Date Available

4-23-2015

Year of Publication

2015

Document Type

Doctoral Dissertation

Degree Name

Doctor of Philosophy (PhD)

College

Engineering

Department/School/Program

Computer Science

Advisor

Dr. Jane Huffman Hayes

Co-Director of Graduate Studies

Dr. Mirosław Truszczyński

Abstract

Successful software engineering practice requires high quality requirements. Inconsistency is one of the main requirement issues that may prevent software projects from being success. This is particularly onerous when the requirements concern temporal constraints. Manual checking whether temporal requirements are consistent is tedious and error prone when the number of requirements is large. This dissertation addresses the problem of identifying inconsistencies in temporal requirements expressed as natural language text. The goal of this research is to create an efficient, partially automated, approach for checking temporal consistency of natural language requirements and to minimize analysts' workload.
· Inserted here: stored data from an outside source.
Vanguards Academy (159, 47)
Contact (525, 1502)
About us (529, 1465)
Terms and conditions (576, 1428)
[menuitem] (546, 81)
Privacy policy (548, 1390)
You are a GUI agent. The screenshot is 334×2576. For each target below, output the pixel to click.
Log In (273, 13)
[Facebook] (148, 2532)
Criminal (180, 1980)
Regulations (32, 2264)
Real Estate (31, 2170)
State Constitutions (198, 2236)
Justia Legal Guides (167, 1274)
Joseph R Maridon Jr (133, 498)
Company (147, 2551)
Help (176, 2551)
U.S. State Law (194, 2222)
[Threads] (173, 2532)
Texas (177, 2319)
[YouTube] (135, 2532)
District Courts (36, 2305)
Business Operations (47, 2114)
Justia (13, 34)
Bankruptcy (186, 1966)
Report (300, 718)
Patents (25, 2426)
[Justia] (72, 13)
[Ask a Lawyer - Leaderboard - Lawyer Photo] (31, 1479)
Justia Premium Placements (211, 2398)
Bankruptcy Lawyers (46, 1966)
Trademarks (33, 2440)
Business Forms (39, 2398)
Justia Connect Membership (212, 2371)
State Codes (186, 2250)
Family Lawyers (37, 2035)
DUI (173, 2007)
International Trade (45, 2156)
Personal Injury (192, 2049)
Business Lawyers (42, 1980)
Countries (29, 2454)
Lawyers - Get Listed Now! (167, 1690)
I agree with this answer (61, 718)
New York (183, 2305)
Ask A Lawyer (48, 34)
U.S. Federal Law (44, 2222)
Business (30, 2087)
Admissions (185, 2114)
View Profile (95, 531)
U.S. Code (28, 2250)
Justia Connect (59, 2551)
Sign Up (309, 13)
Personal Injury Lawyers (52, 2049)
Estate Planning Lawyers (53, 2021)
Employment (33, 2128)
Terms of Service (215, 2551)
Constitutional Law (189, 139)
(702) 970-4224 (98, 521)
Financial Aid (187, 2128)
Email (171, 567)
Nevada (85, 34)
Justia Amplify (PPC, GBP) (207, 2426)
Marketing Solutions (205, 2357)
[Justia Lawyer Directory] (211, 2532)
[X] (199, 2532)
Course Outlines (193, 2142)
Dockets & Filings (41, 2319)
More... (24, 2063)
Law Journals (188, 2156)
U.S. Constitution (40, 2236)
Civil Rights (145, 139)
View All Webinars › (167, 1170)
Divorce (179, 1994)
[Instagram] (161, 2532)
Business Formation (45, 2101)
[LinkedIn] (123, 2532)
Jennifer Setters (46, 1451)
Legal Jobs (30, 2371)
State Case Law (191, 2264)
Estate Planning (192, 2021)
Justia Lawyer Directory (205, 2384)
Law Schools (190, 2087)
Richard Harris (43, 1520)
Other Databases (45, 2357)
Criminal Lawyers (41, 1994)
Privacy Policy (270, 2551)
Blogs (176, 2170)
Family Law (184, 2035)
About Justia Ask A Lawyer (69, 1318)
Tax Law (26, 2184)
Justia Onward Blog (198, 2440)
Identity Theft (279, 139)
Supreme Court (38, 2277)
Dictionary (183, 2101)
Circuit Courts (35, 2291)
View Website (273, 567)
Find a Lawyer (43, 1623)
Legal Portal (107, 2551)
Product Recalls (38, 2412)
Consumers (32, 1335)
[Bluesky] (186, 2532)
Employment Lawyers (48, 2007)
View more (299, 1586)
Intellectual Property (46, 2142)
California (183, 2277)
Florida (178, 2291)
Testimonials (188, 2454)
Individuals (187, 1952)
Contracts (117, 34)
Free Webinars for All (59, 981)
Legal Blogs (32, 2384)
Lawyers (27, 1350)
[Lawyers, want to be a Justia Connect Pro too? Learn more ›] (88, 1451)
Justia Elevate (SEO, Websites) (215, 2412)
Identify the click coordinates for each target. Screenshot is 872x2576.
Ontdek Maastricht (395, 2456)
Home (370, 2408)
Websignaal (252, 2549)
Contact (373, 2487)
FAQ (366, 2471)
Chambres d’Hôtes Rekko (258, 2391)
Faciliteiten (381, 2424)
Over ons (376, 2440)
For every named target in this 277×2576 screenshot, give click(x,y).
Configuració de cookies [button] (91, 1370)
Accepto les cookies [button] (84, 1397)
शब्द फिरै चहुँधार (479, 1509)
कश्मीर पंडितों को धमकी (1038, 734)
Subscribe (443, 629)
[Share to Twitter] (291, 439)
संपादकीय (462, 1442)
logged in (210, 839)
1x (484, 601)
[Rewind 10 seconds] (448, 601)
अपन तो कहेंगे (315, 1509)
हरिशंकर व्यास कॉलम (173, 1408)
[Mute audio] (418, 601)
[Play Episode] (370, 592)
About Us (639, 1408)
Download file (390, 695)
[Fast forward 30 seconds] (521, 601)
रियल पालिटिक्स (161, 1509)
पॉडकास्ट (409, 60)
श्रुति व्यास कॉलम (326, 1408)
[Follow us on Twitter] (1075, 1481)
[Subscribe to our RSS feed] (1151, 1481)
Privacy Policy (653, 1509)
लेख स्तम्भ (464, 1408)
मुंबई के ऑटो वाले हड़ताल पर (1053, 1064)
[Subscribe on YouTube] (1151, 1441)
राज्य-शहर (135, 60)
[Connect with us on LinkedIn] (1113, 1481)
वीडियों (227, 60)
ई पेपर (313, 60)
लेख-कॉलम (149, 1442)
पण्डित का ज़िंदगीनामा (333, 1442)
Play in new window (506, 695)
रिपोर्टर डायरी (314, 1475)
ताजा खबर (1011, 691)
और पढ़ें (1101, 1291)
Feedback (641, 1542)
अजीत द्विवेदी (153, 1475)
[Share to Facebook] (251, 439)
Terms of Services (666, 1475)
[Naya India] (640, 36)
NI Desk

The key contributions of this dissertation are as follows: (1) Development of a partially automated approach for checking temporal consistency of natural language requirements. (2) Creation of a formal language Temporal Action Language (TeAL), which provide a means to represent natural language requirements precisely and unambiguously. (3) Development of a front end to semi-automatically translate natural language requirements into TeAL. (4) Development of a translator from TeAL to the ASP language.

Validation results to date show that the front end tool makes the task of translating natural language requirements into TeAL more accurate and efficient, and the translator generates ASP programs that correctly detect the inconsistencies in the requirements.